In pats with localized EFT (13/30 <30a vs 17/30 >30a), disease characteristics (stage, tumor location/volume, laboratory abnormalities, performance status), chemotherapy (CT; incl. type and dose-intensity), radiologic and histologic response were similar in both age groups. Pats <30a were more likely to receive radiotherapy (p=0.065). Adjuvant high-dose CT with autologous peripheral blood stem cell transplantation (HD-CT->PBSCT; p=0.400) were similar in both groups. Median (95% confidence interval) progression free survival (PFS) was 37.9 (21.7-54.2) months for pats <30a vs 38.8 (14.1-63.4) months for pats ≥30a (p=0.708).

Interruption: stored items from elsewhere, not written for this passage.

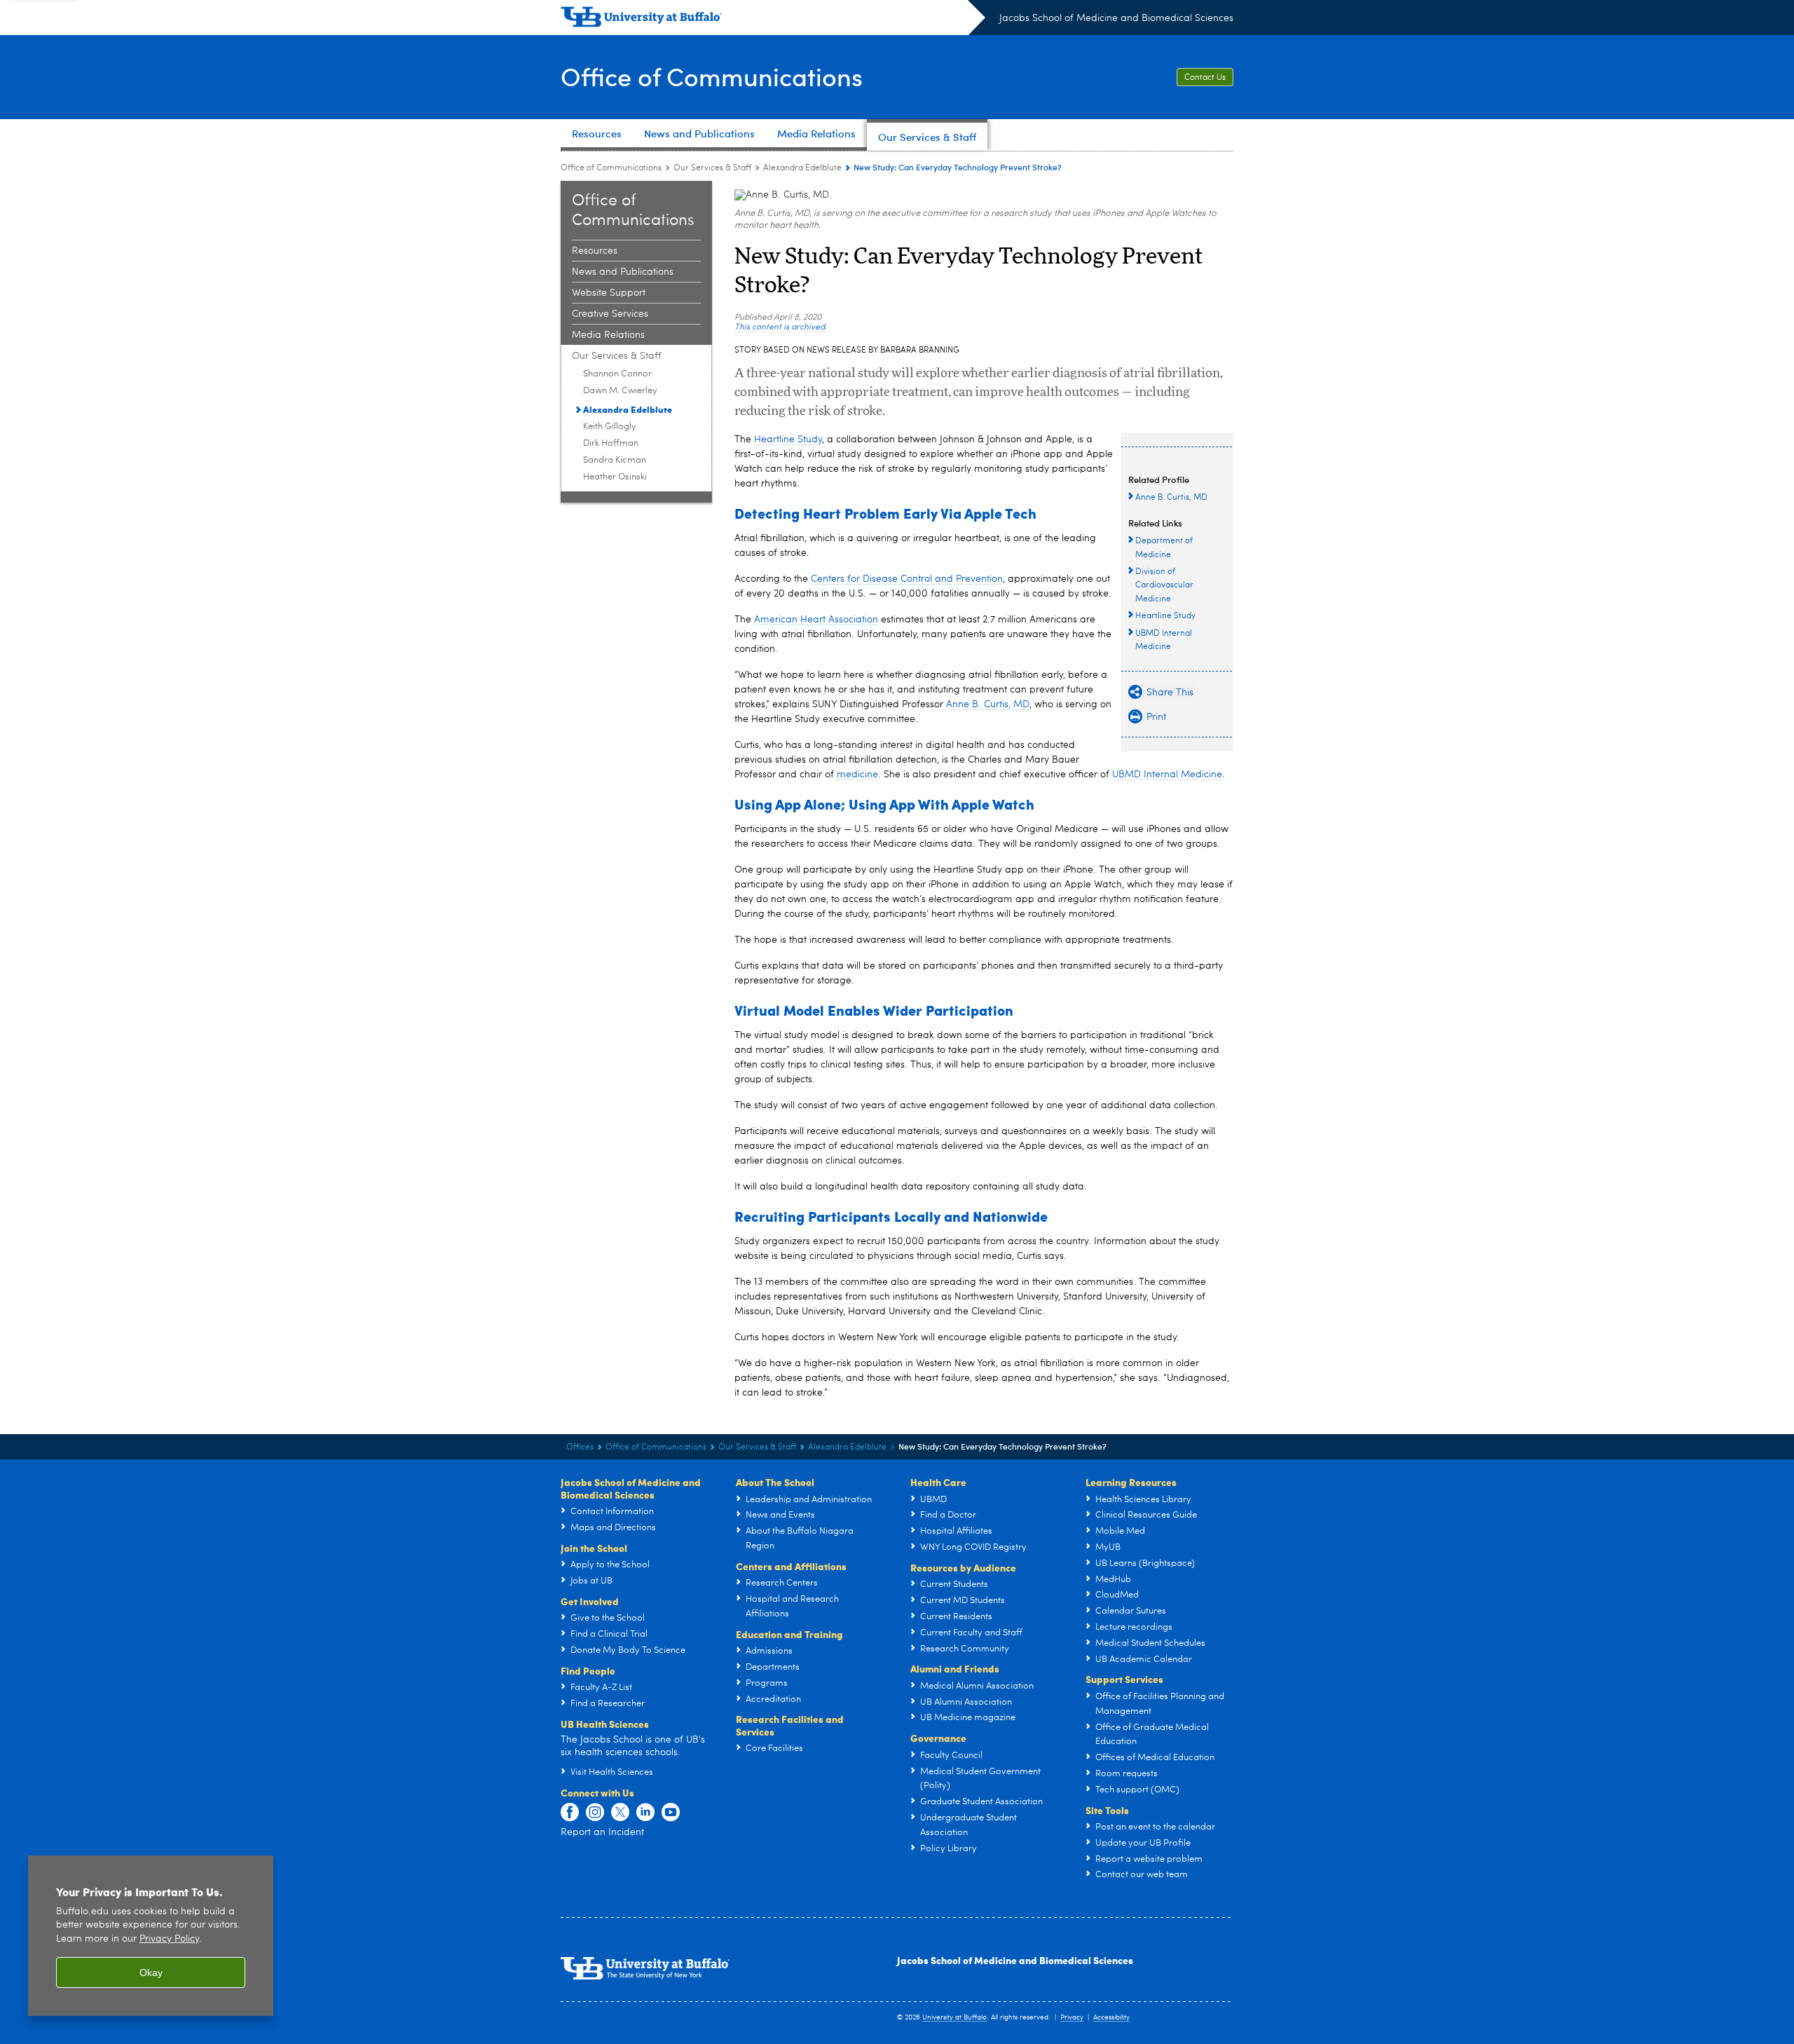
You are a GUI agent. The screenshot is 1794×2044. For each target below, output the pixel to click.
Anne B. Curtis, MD (987, 704)
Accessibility (1111, 2017)
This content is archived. (780, 327)
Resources (594, 251)
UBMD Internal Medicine (1167, 774)
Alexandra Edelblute (802, 168)
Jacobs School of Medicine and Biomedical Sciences (1116, 18)
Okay (151, 1972)
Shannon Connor (617, 374)
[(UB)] (773, 19)
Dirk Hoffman (610, 443)
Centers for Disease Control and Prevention (907, 579)
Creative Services (610, 314)
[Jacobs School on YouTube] (671, 1813)
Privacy (1071, 2017)
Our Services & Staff (712, 168)
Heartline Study (788, 439)
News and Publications (622, 272)
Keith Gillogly (609, 426)
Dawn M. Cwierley (620, 390)
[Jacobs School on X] (620, 1813)
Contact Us (1205, 78)
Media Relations (608, 335)
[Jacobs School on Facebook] (570, 1813)
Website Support (608, 293)
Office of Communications (712, 76)
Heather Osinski (615, 477)
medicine (857, 774)
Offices (580, 1447)
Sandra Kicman (614, 460)
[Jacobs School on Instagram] (595, 1813)
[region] (150, 1935)
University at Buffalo (954, 2017)
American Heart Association (816, 620)
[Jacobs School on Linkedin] (645, 1813)
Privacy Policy (169, 1939)
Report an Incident (602, 1832)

Median overall survival (OS) was 83.2 (5.2-115.2) moths for pats <30a and vs 40.9 months for pats ≥30a (p=0.731). In pats presenting with metastatic EFT (<30a: 7, >30a: 4), disease and patient characteristics, first line CT dose-intensity and treatment response were similar between the two age groups. Younger pats received more local treatment to the primary tumor (surgery: p=0.819, radiotherapy p=0.006). PFS was 14.4 (0-30.8) months for pats <30a vs 8.7 (1.7-15.7) months for pats ≥30a (p=0.67). Median OS was 46.0 vs 10.0 months (p=0.434). Twenty pats (<30a: 10, >30a: 10) were treated for relapsed/refractory disease. Disease and pats characteristics were similar as were first-line CT (incl. dose intensity) and response. More patients≥30a died during/after first line therapy (4 vs 0).

Conclusions

Despite similar clinical presentation, CT tolerance and response, pats >30a with EFT have the same outcome compared to younger adults. OS was longer for pats <30a, but not statistically significant.

Disclosure

All authors have declared no conflicts of interest.